- **Aim of the task**
Your response should match the records line for line.
[Stored data — start]
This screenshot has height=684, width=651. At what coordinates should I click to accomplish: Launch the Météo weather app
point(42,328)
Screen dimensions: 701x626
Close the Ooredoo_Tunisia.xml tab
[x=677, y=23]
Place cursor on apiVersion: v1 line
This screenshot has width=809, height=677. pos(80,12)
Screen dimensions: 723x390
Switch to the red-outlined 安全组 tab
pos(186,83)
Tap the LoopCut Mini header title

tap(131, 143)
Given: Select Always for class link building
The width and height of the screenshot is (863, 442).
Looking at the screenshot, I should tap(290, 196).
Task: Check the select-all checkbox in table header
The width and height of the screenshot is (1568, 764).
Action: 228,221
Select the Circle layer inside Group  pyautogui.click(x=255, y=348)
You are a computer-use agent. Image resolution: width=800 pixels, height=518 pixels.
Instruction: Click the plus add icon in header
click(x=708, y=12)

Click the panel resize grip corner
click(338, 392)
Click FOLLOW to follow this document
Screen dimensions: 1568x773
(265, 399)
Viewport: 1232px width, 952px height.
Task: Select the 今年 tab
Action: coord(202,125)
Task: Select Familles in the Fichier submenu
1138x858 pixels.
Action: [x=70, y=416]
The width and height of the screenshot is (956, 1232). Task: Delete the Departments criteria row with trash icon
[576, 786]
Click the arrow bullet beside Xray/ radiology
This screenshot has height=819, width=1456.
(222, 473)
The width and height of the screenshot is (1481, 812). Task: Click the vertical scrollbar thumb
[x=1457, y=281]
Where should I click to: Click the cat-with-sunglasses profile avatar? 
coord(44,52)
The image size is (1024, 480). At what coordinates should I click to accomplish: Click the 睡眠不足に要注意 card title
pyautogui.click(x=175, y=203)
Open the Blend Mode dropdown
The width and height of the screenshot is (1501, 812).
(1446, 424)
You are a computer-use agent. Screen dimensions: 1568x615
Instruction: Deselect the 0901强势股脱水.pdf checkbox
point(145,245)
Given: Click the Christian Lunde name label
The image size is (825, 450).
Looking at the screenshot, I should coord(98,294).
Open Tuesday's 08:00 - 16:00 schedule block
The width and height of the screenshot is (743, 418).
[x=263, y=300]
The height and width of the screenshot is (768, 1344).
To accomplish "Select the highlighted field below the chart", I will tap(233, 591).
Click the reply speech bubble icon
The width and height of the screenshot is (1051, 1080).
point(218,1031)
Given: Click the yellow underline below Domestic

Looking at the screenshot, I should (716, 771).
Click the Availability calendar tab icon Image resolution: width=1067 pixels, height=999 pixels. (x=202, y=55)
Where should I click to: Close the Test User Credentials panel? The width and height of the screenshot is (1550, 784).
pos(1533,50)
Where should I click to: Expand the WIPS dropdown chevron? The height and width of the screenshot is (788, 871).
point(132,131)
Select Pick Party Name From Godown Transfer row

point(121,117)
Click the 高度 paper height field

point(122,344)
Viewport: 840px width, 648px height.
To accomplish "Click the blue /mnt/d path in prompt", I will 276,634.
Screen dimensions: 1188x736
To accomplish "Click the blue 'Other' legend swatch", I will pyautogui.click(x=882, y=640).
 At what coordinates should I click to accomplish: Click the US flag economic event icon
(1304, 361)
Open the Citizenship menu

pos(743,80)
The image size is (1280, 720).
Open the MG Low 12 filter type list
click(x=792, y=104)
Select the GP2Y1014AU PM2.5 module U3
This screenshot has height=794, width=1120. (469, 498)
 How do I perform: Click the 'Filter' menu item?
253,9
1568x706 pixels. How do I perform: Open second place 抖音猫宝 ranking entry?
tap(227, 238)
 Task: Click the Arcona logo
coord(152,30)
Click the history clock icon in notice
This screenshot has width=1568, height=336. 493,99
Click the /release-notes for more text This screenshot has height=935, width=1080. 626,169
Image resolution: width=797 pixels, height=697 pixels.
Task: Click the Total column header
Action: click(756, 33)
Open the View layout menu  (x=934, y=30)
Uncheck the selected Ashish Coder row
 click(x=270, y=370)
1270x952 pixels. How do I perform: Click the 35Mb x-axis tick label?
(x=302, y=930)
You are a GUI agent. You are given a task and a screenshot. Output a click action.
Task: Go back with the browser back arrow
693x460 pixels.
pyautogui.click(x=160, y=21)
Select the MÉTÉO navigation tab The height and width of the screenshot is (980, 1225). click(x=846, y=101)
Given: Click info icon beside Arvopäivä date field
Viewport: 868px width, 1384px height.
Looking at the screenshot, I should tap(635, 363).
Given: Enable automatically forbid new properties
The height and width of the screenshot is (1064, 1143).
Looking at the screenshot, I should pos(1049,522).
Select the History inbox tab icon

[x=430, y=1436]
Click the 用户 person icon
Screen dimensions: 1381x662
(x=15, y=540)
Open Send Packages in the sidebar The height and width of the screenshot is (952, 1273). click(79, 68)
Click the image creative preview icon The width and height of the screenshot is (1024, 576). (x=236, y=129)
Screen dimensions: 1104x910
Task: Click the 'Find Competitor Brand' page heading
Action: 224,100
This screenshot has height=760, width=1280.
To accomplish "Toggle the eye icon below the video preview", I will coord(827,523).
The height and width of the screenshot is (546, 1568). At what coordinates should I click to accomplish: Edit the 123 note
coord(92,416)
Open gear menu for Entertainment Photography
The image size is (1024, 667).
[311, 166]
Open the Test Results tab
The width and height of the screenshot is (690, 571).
[Stored data — finish]
- **Output of the exercise**
This screenshot has height=684, width=651. At what coordinates should I click to accomplish: Launch the Météo weather app
point(42,328)
Screen dimensions: 701x626
Close the Ooredoo_Tunisia.xml tab
[x=677, y=23]
Place cursor on apiVersion: v1 line
This screenshot has width=809, height=677. pos(80,12)
Screen dimensions: 723x390
Switch to the red-outlined 安全组 tab
pos(186,83)
Tap the LoopCut Mini header title

tap(131, 143)
Given: Select Always for class link building
The width and height of the screenshot is (863, 442).
Looking at the screenshot, I should tap(290, 196).
Task: Check the select-all checkbox in table header
The width and height of the screenshot is (1568, 764).
Action: 228,221
Select the Circle layer inside Group  pyautogui.click(x=255, y=348)
You are a computer-use agent. Image resolution: width=800 pixels, height=518 pixels.
Instruction: Click the plus add icon in header
click(x=708, y=12)

Click the panel resize grip corner
click(338, 392)
Click FOLLOW to follow this document
Screen dimensions: 1568x773
(265, 399)
Viewport: 1232px width, 952px height.
Task: Select the 今年 tab
Action: coord(202,125)
Task: Select Familles in the Fichier submenu
1138x858 pixels.
Action: [x=70, y=416]
The width and height of the screenshot is (956, 1232). Task: Delete the Departments criteria row with trash icon
[576, 786]
Click the arrow bullet beside Xray/ radiology
This screenshot has height=819, width=1456.
(222, 473)
The width and height of the screenshot is (1481, 812). Task: Click the vertical scrollbar thumb
[x=1457, y=281]
Where should I click to: Click the cat-with-sunglasses profile avatar? 
coord(44,52)
The image size is (1024, 480). At what coordinates should I click to accomplish: Click the 睡眠不足に要注意 card title
pyautogui.click(x=175, y=203)
Open the Blend Mode dropdown
The width and height of the screenshot is (1501, 812).
(1446, 424)
You are a computer-use agent. Screen dimensions: 1568x615
Instruction: Deselect the 0901强势股脱水.pdf checkbox
point(145,245)
Given: Click the Christian Lunde name label
The image size is (825, 450).
Looking at the screenshot, I should coord(98,294).
Open Tuesday's 08:00 - 16:00 schedule block
The width and height of the screenshot is (743, 418).
[x=263, y=300]
The height and width of the screenshot is (768, 1344).
To accomplish "Select the highlighted field below the chart", I will tap(233, 591).
Click the reply speech bubble icon
The width and height of the screenshot is (1051, 1080).
point(218,1031)
Given: Click the yellow underline below Domestic

Looking at the screenshot, I should (716, 771).
Click the Availability calendar tab icon Image resolution: width=1067 pixels, height=999 pixels. (x=202, y=55)
Where should I click to: Close the Test User Credentials panel? The width and height of the screenshot is (1550, 784).
pos(1533,50)
Where should I click to: Expand the WIPS dropdown chevron? The height and width of the screenshot is (788, 871).
point(132,131)
Select Pick Party Name From Godown Transfer row

point(121,117)
Click the 高度 paper height field

point(122,344)
Viewport: 840px width, 648px height.
To accomplish "Click the blue /mnt/d path in prompt", I will 276,634.
Screen dimensions: 1188x736
To accomplish "Click the blue 'Other' legend swatch", I will pyautogui.click(x=882, y=640).
 At what coordinates should I click to accomplish: Click the US flag economic event icon
(1304, 361)
Open the Citizenship menu

pos(743,80)
The image size is (1280, 720).
Open the MG Low 12 filter type list
click(x=792, y=104)
Select the GP2Y1014AU PM2.5 module U3
This screenshot has height=794, width=1120. (469, 498)
 How do I perform: Click the 'Filter' menu item?
253,9
1568x706 pixels. How do I perform: Open second place 抖音猫宝 ranking entry?
tap(227, 238)
 Task: Click the Arcona logo
coord(152,30)
Click the history clock icon in notice
This screenshot has width=1568, height=336. 493,99
Click the /release-notes for more text This screenshot has height=935, width=1080. 626,169
Image resolution: width=797 pixels, height=697 pixels.
Task: Click the Total column header
Action: click(756, 33)
Open the View layout menu  (x=934, y=30)
Uncheck the selected Ashish Coder row
 click(x=270, y=370)
1270x952 pixels. How do I perform: Click the 35Mb x-axis tick label?
(x=302, y=930)
You are a GUI agent. You are given a task and a screenshot. Output a click action.
Task: Go back with the browser back arrow
693x460 pixels.
pyautogui.click(x=160, y=21)
Select the MÉTÉO navigation tab The height and width of the screenshot is (980, 1225). click(x=846, y=101)
Given: Click info icon beside Arvopäivä date field
Viewport: 868px width, 1384px height.
Looking at the screenshot, I should tap(635, 363).
Given: Enable automatically forbid new properties
The height and width of the screenshot is (1064, 1143).
Looking at the screenshot, I should pos(1049,522).
Select the History inbox tab icon

[x=430, y=1436]
Click the 用户 person icon
Screen dimensions: 1381x662
(x=15, y=540)
Open Send Packages in the sidebar The height and width of the screenshot is (952, 1273). click(79, 68)
Click the image creative preview icon The width and height of the screenshot is (1024, 576). (x=236, y=129)
Screen dimensions: 1104x910
Task: Click the 'Find Competitor Brand' page heading
Action: 224,100
This screenshot has height=760, width=1280.
To accomplish "Toggle the eye icon below the video preview", I will coord(827,523).
The height and width of the screenshot is (546, 1568). At what coordinates should I click to accomplish: Edit the 123 note
coord(92,416)
Open gear menu for Entertainment Photography
The image size is (1024, 667).
[311, 166]
Open the Test Results tab
The width and height of the screenshot is (690, 571).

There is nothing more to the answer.